■ **Exercise instructions**:
Only the lines from the one with "Task: Adjust the Max Threshold slider" through the last line of the records below belong in your answer, reproduced exactly and with the pictures left out.

- - -

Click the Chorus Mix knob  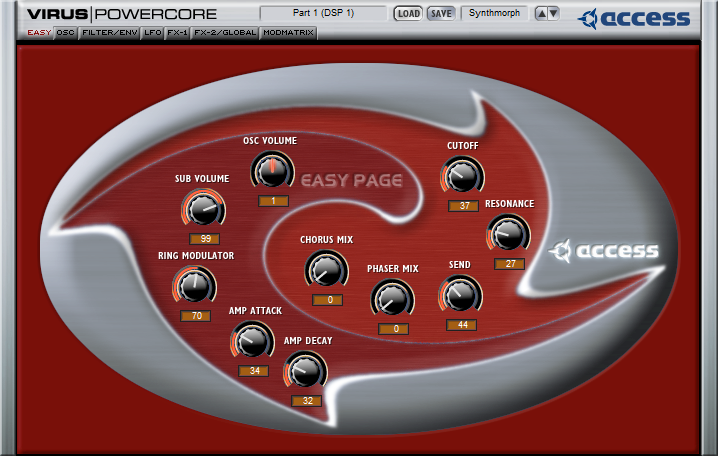(326, 269)
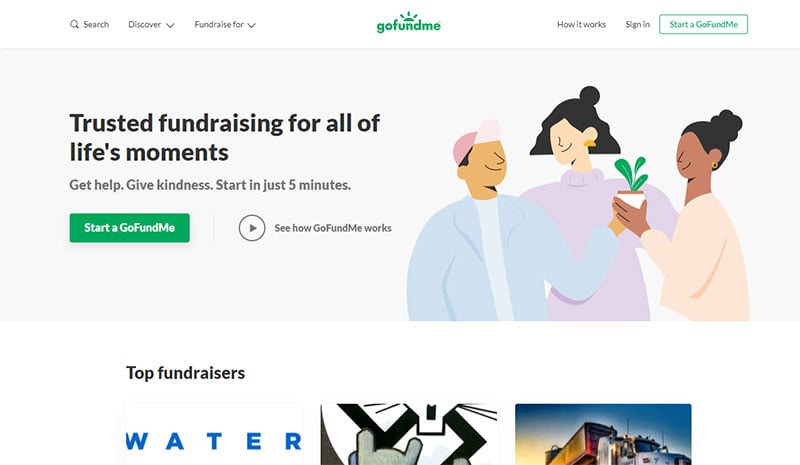
Task: Open How it works page
Action: coord(581,25)
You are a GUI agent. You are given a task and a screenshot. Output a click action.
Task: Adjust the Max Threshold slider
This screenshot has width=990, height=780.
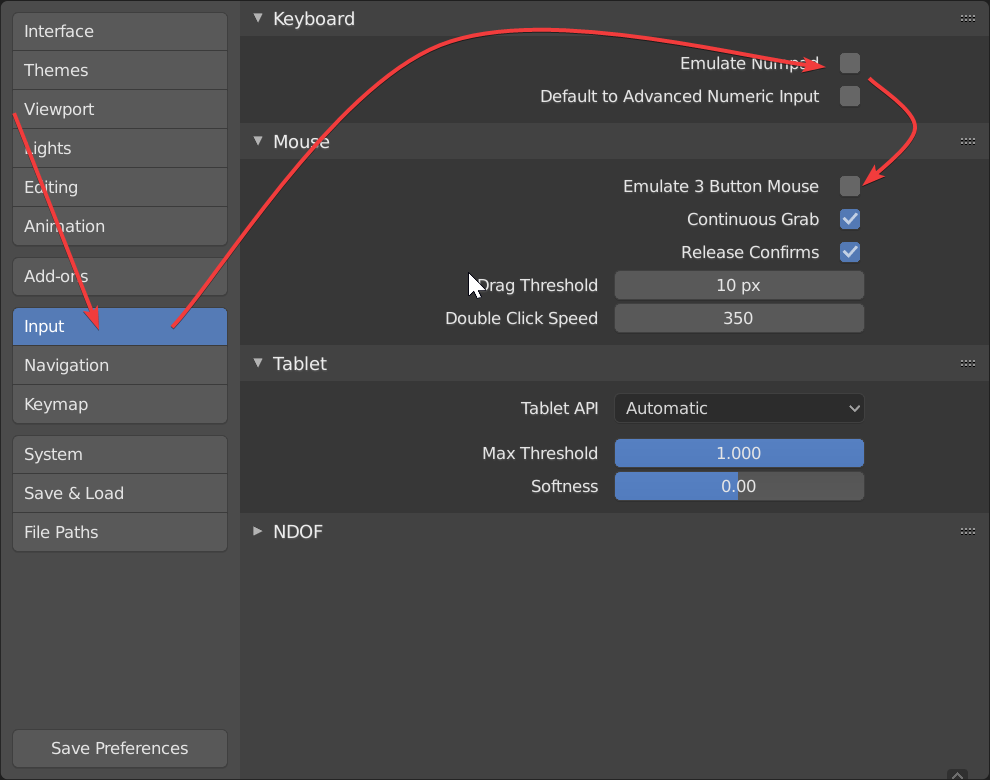pos(739,453)
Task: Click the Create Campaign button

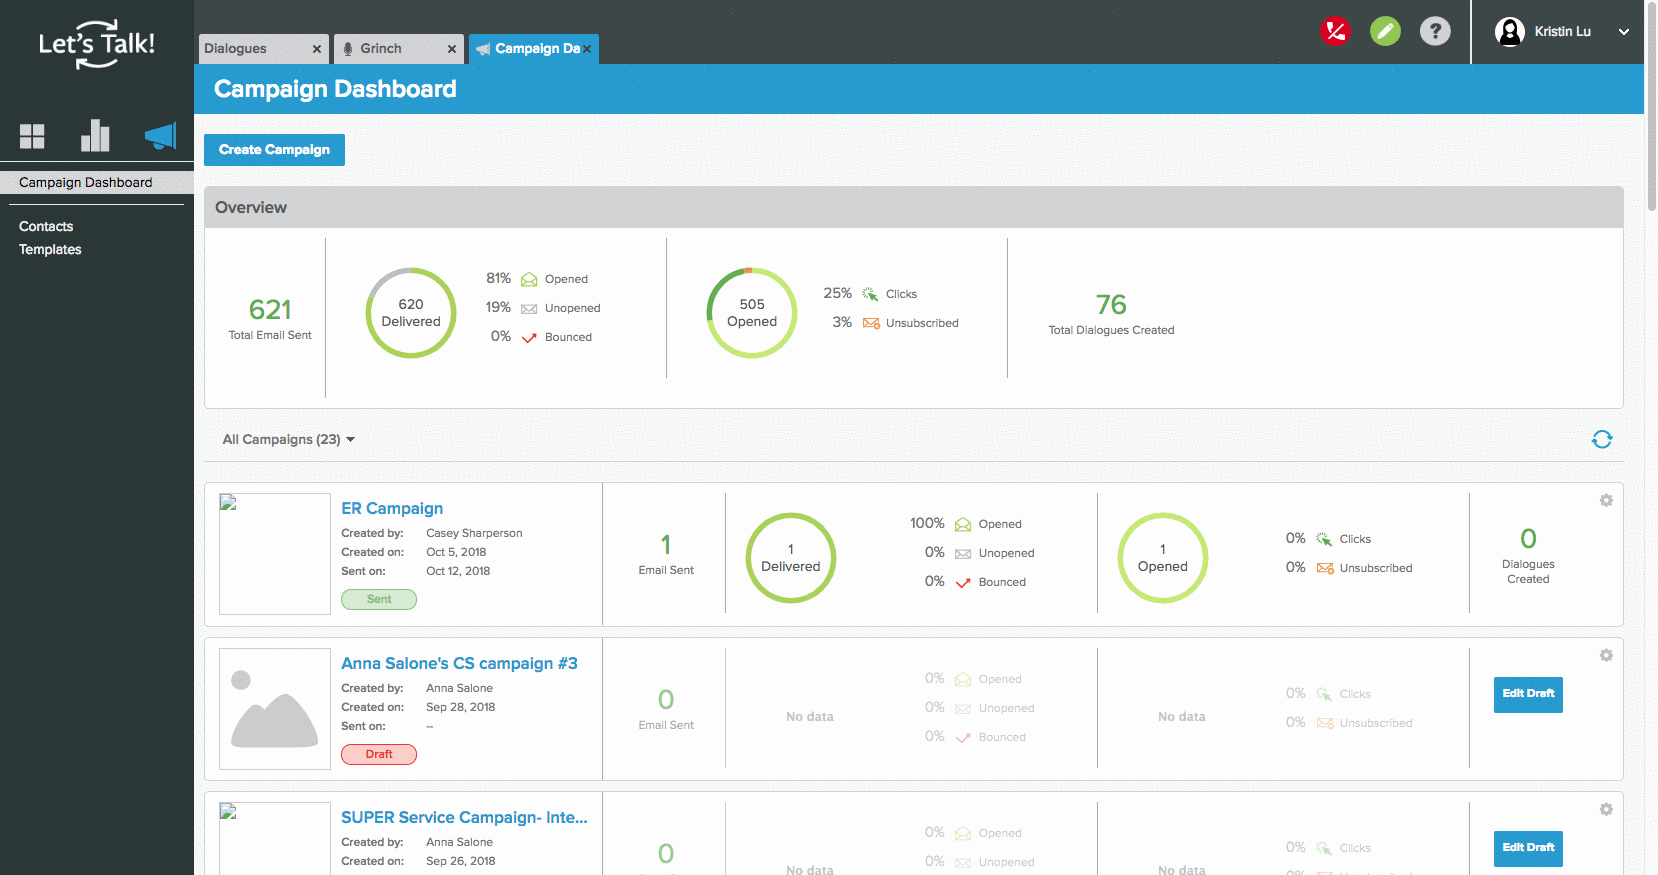Action: point(274,150)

- - -

■ **Problem solution**:
Task: Adjust the Max Threshold slider
This screenshot has width=990, height=780.
pos(739,453)
Task: Click the Create Campaign button

Action: point(274,150)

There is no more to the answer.